Page extract =>

-.-.-

Thread: Auto Ordering

Auto Ordering

From
"Shawn T. Walker"
Date:
Hi All,

I have a table of questions  to be displayed to the user.

Table: questions
question_id SERIAL
page int
order int
question varchar(100)
answers text

The field order is how the questions are sorted.  How can I change change
question 5 to be number one and have all the other questions re-order
themselves?

Thanks in advance.
Shawn

-------
Shawn T. Walker      <--->   shawn@netcrafters.com





Re: [GENERAL] Auto Ordering

From
Stuart Rison
Date:
In the example you give, you could do the changes with two UPDATE
commands:

1) UPDATE questions SET order=0 WHERE order=5;
2) UPDATE questions SET order=order+1 WHERE order<5;

It becomes more tricky when you try and move a question to a position
other than the first one (e.g. question #6 to move to position #3 and all
other questions to be shifted accordingly).

This would take three UPDATEs:

1) UPDATE questions SET order=0 WHERE order=6;
2) UPDATE questions SET order=order+1 WHERE order>=3 and order<6;
3) UPDATE questions SET order=3 WHERE order=0;

Perhaps other posters have more efficient or shorther methods?

-.-.-

Work required => Please reproduce the auto ordering thread above word for word, in full.

-.-.-

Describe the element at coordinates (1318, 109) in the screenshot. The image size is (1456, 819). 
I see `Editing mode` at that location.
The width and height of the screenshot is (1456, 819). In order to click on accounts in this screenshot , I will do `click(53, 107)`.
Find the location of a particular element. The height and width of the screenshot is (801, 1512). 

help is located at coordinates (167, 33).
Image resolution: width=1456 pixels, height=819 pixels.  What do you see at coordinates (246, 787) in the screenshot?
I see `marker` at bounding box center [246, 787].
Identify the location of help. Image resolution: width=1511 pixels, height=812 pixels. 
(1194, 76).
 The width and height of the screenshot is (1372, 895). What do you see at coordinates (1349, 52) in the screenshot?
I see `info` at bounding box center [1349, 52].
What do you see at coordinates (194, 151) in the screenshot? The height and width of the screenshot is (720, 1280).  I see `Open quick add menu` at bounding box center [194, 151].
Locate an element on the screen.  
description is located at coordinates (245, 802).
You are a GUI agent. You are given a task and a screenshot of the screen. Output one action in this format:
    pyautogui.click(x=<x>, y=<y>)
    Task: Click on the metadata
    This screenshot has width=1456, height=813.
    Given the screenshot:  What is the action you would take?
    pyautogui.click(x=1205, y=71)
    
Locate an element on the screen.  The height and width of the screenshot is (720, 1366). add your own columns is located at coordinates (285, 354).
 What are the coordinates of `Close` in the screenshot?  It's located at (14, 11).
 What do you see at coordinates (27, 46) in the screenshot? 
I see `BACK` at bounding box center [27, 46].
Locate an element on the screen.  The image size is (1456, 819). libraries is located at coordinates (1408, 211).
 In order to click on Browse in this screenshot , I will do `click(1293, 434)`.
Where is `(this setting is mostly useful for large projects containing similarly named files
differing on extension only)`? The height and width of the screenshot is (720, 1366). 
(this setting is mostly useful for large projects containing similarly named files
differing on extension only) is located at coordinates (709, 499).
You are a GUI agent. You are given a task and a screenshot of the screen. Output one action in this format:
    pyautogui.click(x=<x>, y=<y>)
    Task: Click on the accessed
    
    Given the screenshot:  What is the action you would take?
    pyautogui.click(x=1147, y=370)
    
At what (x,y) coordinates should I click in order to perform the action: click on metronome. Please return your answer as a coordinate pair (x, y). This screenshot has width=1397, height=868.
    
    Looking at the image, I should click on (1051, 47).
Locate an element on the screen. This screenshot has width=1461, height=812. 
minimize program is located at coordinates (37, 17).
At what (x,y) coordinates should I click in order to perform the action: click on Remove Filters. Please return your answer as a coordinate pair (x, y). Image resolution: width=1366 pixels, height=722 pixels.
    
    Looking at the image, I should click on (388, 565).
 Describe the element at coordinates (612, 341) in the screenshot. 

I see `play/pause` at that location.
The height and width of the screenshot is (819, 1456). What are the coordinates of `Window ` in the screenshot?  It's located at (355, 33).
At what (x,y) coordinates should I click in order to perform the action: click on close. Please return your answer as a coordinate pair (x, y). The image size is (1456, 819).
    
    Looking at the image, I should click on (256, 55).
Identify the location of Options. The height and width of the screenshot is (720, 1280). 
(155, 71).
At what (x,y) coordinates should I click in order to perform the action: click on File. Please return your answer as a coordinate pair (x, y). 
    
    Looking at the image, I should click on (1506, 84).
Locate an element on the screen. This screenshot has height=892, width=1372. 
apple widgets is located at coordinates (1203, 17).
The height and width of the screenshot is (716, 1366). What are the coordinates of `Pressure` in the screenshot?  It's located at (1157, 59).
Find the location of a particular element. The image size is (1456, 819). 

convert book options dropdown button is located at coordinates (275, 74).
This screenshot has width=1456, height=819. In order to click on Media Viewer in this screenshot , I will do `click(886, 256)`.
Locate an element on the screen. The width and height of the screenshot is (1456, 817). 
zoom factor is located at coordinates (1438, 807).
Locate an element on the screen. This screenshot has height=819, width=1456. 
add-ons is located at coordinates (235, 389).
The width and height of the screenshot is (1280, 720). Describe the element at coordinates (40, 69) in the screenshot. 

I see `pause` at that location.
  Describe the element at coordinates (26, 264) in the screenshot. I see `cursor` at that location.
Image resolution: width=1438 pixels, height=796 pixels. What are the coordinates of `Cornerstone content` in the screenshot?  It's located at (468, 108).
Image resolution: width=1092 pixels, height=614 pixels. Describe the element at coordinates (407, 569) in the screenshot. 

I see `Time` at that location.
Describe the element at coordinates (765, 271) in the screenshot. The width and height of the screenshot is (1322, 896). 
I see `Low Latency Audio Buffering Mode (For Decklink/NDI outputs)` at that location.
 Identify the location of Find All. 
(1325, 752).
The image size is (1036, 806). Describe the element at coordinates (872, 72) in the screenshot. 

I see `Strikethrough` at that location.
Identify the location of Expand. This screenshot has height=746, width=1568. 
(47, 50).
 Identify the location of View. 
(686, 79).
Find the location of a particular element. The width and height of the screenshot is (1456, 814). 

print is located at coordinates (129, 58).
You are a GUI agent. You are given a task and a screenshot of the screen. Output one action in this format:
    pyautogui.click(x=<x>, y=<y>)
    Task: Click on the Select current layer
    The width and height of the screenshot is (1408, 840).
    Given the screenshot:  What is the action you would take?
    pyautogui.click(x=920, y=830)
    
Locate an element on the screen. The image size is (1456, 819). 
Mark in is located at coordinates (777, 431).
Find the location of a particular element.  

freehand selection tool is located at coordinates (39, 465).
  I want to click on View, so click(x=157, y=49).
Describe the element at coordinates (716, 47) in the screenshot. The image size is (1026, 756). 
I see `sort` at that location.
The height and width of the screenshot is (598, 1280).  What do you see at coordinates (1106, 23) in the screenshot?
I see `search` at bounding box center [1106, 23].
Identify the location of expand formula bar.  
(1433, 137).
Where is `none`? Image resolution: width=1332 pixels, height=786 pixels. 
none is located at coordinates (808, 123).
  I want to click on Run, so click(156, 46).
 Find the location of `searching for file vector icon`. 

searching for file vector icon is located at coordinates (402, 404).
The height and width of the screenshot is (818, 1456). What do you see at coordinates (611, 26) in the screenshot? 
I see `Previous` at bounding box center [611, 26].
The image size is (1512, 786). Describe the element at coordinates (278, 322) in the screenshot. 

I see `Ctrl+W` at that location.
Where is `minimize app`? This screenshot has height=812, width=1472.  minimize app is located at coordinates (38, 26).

-.-.-

Complete output =>
Thread: Auto Ordering

Auto Ordering

From
"Shawn T. Walker"
Date:
Hi All,

I have a table of questions  to be displayed to the user.

Table: questions
question_id SERIAL
page int
order int
question varchar(100)
answers text

The field order is how the questions are sorted.  How can I change change
question 5 to be number one and have all the other questions re-order
themselves?

Thanks in advance.
Shawn

-------
Shawn T. Walker      <--->   shawn@netcrafters.com





Re: [GENERAL] Auto Ordering

From
Stuart Rison
Date:
In the example you give, you could do the changes with two UPDATE
commands:

1) UPDATE questions SET order=0 WHERE order=5;
2) UPDATE questions SET order=order+1 WHERE order<5;

It becomes more tricky when you try and move a question to a position
other than the first one (e.g. question #6 to move to position #3 and all
other questions to be shifted accordingly).

This would take three UPDATEs:

1) UPDATE questions SET order=0 WHERE order=6;
2) UPDATE questions SET order=order+1 WHERE order>=3 and order<6;
3) UPDATE questions SET order=3 WHERE order=0;

Perhaps other posters have more efficient or shorther methods?